We found 2 reports on the efficacy of rivaroxaban in bariatric patients [24, 29]. The first one is a case report, and the second paper includes 12 patients (six RYGB and six SG). The auteurs conclude that significant weight loss and altered anatomy after RYGB and SG procedures do not appear to affect the pharmacokinetics and pharmacodynamics of prophylactic rivaroxaban. It is obvious that more studies are needed to determine the efficacy of DOACS in bariatric surgery.

Therapeutic blood levels of DOACs are used as a surrogate to determine safety and thrombosis risk in patients with AF and/or VTE. Subtherapeutic plasma anti-Xa levels in patients with a high CHA2DS2‐VASc score are associated with more thrombotic events [28]. Therefore, measuring plasma anti-Xa levels after a RYGB procedure is essential. Our study provides the first arguments for safe usage of apixaban in MO patients who undergo bariatric surgery. Long-term follow-up of these patients is warranted to evaluate the clinical efficacy and safety based on clinical endpoints.

Despite the lack of VKA safety data in patients who undergo bariatric surgery, VKAs are often used as first choice in these patients. Patients undergoing bariatric surgery are more prone to bleeding when using anticoagulation (mainly VKA) [14]. In contrast to international guidelines that generally advise discontinuation of anticoagulation therapy 24 h before surgical interventions, we advised all MO patients to stop DOACs 48 hs before bariatric surgery to minimize bleeding complications. This approach resulted in undetectable plasma anti-Xa levels prior to surgery. We reported no bleeding complications or thrombotic events, which underlines the potential suitability of this protocol for MO patients who are scheduled for bariatric surgery.

This study has several strengths. It is one of the first studies structurally investigating the effect of DOAC use in MO patients undergoing bariatric surgery. The exact weight, above which the use of DOACs should be strongly discouraged, is yet to be determined, but our results suggest that the use of apixaban appears to be safe up to 144 kg. Furthermore, we performed perioperative measuring of anti-Xa blood levels to assess whether bariatric surgery was safe to undergo after a 2-day stop of apixaban treatment. In addition, in a limited number of patients, we repeated measurement of apixaban anti-Xa blood levels after 1 year of undergoing surgery to examine their stability. A limitation of this study is the small number of MO patients, in particular the MO patients using rivaroxaban. Moreover, long-term clinical data exceeding a 1-year follow-up with regard to postoperative complications possibly related to the specific anticoagulation regimen are not available yet. Confirmation of our findings by larger, prospective studies is warranted.

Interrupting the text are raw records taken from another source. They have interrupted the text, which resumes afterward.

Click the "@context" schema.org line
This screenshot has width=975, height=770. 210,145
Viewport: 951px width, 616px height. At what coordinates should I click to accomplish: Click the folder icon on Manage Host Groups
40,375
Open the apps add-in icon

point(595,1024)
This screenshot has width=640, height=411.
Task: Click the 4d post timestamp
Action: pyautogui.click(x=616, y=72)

In conclusion, plasma anti-Xa levels of apixaban were likely to be within the normal range in MO patients with a body weight up to 144 kg. After RYGB, plasma anti-Xa levels of apixaban remained within the therapeutic range, whereas plasma anti-Xa levels of rivaroxaban became subtherapeutic in the majority of patients. For rivaroxaban, there was too few data to further elucidate a possible relationship with bodyweight. Therefore, future studies are needed to further elucidate and define the optimal anticoagulation policy for MO patients undergoing bariatric surgery.